Tag Archives: literature

Some People I Would Like to Thank

I’m sitting in the coffee shop and hearing a man talking to himself. There’s nothing to see her. Just keep moving.

Anyway, I’ll take this time to thank the writers who’ve come before me.

I remember going to a company party on July Fourth when I was in my twenties—close to twenty years ago. Everyone except my friend and I sat at the pool or the jacuzzi on a hot day. We perused the bookshelf inside the house in Lawndale, a trashy little town a little south of Los Angeles.

My friend plucked a book from the shelf called Hot Water Music by Charles Bukowski.

“You got to read this guy,” he said. “It’s so easy to read.”

I’d read some of Bukowski in college. A roommate had kept a book of poems on the toilet in our dorm, and I remember turning it to a page where Bukowski described a trip to Bakersfield, where I lived through high school and some of college.

My friend flipped it to a page for a short story for me to read. It was about a random couple that would have sex in the apartment elevator at random times. The story lasted maybe ten pages if that, but it was largely entertaining.

I became addicted to Bukowski after that story. It was cinematic the way it was written.

Bukowski had a knack for introducing other writers. I learned about Celine, Hamsun, Hemingway, Fante, and those were just the novelists. And I tried to read all of their books but couldn’t quite make it.

Celine was too esoteric for my liking, so I never finished a book of his.

Hamsun’s Hunger is considered to be a classic among certain readers. I read it the whole way through, waiting for a payoff that wouldn’t come, but I still respected the writing.

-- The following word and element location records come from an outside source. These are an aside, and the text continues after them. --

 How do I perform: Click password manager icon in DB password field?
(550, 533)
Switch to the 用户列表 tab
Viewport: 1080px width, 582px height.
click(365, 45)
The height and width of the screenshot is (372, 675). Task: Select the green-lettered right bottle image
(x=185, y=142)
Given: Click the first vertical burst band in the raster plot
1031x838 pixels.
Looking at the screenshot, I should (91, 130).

Hemingway was Hemingway: direct, humorless, way too serious.

Fante was Bukowski without the obscenities. I think I read all of his books except for a few. Ask the Dust was really good. I even saw the movie, which starred the Irish actor Colin Farrell. He wouldn’t have been my first choice. The main character was Italian.

Anyway, those are some of my favorite writers. I don’t celebrate a genre. I could read Thurber one day and Vonnegut the next. Some days, I’m in the mood for a good detective novel, although The Big Sleep was too slangy for me with too many weird metaphors.

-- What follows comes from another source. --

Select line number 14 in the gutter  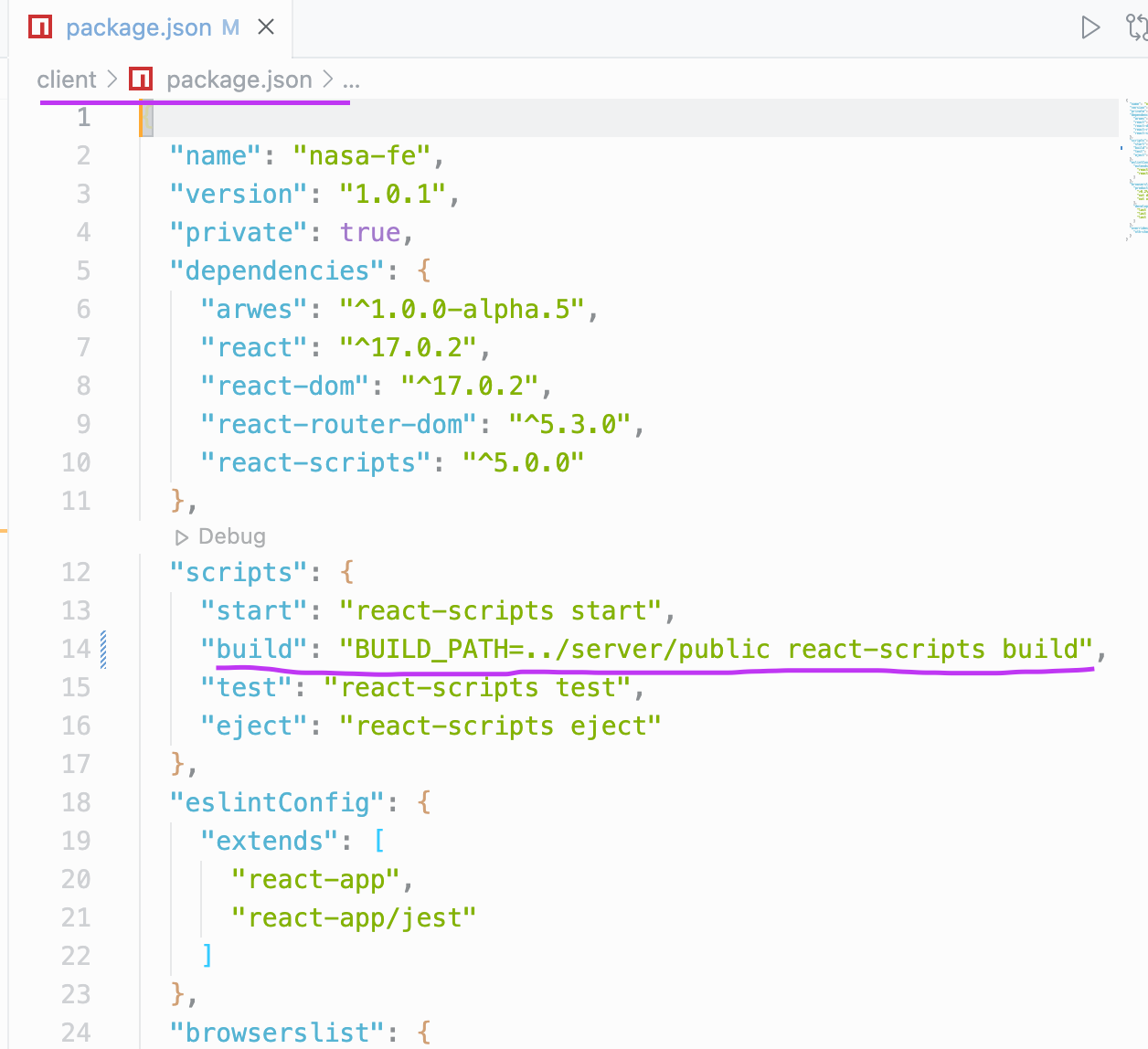pyautogui.click(x=77, y=649)
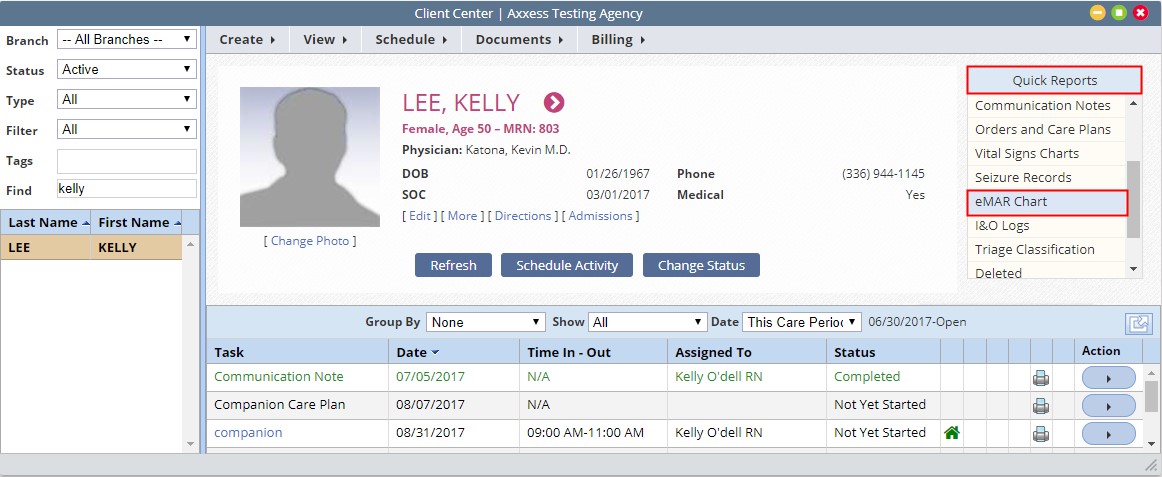
Task: Click the export icon above the task table
Action: pyautogui.click(x=1138, y=323)
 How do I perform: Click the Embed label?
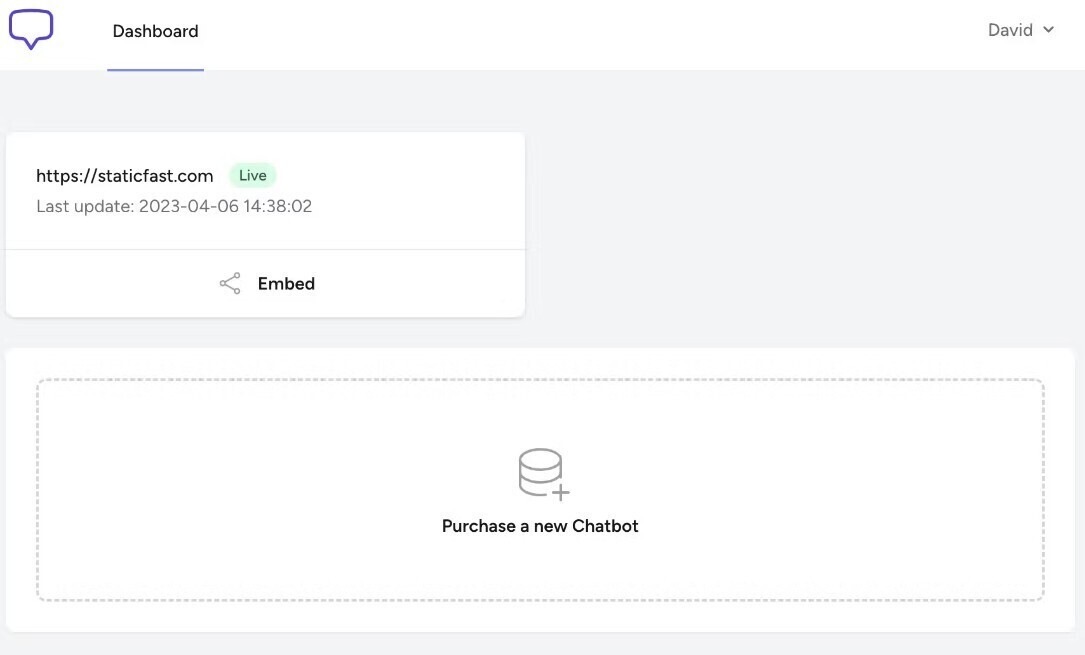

My favorite Bukowski book is Ham on Rye. It’s about his childhood. In the documentary Born This Way, Charles described it as a horror story. I could see where he would say that. His childhood, if he’d portrayed it accurately, did sound horrific.

I wouldn’t put Post Office far behind Ham on Rye if it’s my second favorite book of his. Factotum might be. They made a film out of that as well, starring Matt Dillon as the Bukowski character. Again, he wouldn’t have been my first choice, but it was close enough, I guess.

I haven’t read Bukowski in many years. I’ve exhausted his books and want to discover someone else with a voice I really love, but I have yet to find that person.

But I do love what Jane Bowles had written. Two Serious Ladies is a book I would recommend to everyone. I just looked her up online. It was her only novel. She’d written mostly short stories and a play. So she’s someone I would want to explore further once I’m done with my reading list, which is arduous. Most of the writing, these so-called classics, has been painful to get through. I don’t recommend anything besides Bowles thus far.